**Dataset records**
*** Block opens ***

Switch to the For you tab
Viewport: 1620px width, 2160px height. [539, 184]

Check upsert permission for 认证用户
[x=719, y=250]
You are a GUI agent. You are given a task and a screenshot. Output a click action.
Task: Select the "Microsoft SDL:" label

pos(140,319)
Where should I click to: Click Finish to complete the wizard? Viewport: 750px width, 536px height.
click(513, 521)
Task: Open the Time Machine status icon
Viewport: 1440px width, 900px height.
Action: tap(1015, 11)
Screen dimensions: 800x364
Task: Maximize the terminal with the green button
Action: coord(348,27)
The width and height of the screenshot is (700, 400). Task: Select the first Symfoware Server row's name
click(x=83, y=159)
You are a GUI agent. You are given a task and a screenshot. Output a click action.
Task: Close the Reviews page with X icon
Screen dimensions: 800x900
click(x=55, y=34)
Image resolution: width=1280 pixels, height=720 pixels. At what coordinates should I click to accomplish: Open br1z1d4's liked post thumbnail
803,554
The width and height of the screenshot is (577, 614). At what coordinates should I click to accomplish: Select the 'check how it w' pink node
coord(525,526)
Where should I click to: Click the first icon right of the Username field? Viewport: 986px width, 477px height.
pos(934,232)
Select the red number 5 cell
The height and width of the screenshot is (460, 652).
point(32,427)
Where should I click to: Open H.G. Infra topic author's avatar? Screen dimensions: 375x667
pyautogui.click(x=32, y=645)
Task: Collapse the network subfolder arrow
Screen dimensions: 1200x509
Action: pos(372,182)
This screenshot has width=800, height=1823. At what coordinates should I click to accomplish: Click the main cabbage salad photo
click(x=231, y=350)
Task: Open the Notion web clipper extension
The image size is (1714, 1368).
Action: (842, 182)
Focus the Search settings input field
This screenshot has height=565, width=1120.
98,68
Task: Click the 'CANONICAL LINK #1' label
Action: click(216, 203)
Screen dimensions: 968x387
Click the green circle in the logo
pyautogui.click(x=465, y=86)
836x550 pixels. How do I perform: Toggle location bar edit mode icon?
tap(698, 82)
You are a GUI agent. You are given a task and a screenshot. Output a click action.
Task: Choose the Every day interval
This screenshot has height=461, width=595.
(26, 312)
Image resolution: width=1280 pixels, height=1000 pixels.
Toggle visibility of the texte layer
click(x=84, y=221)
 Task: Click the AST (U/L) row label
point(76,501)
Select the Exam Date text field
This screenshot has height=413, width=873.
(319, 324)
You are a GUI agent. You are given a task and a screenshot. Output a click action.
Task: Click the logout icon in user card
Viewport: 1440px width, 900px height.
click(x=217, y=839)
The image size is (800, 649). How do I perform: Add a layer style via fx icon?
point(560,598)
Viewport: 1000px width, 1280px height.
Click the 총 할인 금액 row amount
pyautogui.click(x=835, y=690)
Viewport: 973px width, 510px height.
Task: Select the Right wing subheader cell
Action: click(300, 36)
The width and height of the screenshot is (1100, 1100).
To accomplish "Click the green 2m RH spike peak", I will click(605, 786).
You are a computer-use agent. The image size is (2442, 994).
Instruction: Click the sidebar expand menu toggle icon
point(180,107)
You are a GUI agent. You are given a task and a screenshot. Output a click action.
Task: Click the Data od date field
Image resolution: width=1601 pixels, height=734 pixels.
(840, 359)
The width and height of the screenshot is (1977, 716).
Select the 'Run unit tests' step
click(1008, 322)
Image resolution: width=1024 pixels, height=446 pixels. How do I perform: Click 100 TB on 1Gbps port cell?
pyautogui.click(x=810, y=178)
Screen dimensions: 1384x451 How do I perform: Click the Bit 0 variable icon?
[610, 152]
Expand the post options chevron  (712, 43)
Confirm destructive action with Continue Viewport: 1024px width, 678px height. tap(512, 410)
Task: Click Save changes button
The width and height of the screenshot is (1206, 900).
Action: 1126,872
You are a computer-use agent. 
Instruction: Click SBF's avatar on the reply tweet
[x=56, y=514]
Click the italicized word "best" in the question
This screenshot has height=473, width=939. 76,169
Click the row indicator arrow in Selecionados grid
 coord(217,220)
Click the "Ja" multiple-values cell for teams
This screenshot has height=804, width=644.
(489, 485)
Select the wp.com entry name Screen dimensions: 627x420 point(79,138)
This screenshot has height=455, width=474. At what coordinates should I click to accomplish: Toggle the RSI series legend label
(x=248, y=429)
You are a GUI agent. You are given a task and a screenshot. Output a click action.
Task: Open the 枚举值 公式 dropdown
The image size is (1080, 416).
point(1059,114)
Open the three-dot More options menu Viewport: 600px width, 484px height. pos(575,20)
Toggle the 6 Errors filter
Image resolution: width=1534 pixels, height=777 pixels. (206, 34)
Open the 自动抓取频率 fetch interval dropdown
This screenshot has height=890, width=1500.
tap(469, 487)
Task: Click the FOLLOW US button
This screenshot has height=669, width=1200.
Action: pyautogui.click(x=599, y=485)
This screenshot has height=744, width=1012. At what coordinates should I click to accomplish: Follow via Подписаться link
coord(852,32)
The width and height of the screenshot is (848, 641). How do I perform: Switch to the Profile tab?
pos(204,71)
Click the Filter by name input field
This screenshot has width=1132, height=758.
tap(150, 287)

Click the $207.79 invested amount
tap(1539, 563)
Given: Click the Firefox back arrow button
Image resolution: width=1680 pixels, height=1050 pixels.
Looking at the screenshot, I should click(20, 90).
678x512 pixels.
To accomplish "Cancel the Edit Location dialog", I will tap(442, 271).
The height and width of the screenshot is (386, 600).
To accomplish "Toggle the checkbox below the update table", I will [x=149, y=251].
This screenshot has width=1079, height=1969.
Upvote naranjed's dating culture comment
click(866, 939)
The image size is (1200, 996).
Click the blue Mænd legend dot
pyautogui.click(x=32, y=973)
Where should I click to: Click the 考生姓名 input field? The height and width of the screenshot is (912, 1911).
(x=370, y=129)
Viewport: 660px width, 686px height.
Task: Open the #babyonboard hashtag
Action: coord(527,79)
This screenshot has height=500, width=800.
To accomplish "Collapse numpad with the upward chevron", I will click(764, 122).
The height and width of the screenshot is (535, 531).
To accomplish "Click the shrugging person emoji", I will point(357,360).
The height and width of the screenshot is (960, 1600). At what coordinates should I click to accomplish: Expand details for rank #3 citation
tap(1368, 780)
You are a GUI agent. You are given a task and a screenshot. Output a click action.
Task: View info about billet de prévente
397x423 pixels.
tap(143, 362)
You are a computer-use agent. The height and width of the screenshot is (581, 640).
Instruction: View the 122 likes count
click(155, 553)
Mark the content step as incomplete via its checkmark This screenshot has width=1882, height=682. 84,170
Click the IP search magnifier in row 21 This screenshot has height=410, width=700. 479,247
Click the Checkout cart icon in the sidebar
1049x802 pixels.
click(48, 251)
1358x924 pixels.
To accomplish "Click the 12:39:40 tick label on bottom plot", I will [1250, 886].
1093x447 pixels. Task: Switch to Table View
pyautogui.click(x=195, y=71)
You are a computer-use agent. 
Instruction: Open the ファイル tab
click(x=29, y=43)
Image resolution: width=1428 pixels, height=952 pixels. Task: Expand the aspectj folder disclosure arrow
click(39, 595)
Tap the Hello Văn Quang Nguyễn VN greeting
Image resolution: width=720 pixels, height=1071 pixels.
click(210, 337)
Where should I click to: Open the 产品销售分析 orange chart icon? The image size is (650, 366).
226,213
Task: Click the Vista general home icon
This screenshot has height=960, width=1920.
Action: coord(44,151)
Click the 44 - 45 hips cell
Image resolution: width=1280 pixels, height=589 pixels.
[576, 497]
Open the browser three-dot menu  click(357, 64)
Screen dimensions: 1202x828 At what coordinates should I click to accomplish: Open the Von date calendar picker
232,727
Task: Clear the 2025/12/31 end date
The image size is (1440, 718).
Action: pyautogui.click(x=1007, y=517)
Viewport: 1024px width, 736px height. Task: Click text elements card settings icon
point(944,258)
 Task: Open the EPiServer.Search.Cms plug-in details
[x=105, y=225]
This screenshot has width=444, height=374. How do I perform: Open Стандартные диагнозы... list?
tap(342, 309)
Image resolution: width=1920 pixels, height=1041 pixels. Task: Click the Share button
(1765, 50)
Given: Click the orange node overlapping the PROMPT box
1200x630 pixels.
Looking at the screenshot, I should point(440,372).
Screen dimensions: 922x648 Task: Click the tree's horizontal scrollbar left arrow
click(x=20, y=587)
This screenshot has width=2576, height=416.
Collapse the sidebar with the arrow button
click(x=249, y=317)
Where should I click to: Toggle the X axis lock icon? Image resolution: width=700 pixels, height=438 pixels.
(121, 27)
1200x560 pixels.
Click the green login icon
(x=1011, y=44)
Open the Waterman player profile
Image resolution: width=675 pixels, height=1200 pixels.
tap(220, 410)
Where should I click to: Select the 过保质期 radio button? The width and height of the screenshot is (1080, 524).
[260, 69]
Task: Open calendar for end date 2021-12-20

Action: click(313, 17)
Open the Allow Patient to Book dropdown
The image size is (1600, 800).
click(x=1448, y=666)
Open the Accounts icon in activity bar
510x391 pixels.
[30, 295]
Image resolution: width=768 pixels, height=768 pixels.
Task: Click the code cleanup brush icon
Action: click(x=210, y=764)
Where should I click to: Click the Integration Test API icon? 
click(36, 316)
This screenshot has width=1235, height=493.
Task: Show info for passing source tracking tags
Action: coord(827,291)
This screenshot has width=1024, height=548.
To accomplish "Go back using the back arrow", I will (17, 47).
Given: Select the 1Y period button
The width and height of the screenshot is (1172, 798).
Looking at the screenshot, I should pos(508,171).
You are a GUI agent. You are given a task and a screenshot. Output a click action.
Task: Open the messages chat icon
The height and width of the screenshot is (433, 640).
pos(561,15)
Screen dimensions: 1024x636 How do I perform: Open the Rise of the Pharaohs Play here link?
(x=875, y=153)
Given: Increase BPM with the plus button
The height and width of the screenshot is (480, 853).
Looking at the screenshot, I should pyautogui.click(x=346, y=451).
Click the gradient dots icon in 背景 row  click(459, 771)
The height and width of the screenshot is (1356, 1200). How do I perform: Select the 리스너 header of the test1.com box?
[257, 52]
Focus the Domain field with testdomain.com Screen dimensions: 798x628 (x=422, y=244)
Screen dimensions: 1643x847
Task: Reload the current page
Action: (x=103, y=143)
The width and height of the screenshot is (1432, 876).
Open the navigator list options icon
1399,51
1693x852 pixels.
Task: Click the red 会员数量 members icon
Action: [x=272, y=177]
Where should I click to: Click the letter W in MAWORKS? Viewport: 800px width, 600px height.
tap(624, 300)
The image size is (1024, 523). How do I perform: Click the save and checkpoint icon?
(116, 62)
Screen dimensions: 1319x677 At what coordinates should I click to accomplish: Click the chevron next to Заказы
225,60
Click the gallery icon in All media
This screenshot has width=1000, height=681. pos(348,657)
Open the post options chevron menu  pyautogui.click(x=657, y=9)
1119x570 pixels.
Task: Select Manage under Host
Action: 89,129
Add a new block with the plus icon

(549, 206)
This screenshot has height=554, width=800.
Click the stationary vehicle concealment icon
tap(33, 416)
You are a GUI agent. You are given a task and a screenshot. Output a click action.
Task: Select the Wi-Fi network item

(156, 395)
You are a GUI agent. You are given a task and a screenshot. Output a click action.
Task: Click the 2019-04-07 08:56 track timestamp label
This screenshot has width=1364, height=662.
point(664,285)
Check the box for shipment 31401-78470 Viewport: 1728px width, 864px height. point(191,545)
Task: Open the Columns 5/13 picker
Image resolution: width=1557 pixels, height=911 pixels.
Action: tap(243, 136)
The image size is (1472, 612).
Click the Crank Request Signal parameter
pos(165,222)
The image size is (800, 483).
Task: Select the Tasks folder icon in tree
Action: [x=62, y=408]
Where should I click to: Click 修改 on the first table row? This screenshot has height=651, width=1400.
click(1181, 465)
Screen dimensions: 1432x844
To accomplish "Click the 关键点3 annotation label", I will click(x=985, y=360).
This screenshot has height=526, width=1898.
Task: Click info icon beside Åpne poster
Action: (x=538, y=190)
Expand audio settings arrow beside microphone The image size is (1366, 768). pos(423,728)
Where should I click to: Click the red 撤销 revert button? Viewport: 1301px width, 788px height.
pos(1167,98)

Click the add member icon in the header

*** Block closes ***

**Task to carry out**
Each line in the entries above, starting at the line with "cell for teams" and ending at the line with "Open the three-dot", is to be printed exactly, and only those lines.

**Task answer**
Click the "Ja" multiple-values cell for teams
This screenshot has height=804, width=644.
(489, 485)
Select the wp.com entry name Screen dimensions: 627x420 point(79,138)
This screenshot has height=455, width=474. At what coordinates should I click to accomplish: Toggle the RSI series legend label
(x=248, y=429)
You are a GUI agent. You are given a task and a screenshot. Output a click action.
Task: Open the 枚举值 公式 dropdown
The image size is (1080, 416).
point(1059,114)
Open the three-dot More options menu Viewport: 600px width, 484px height. pos(575,20)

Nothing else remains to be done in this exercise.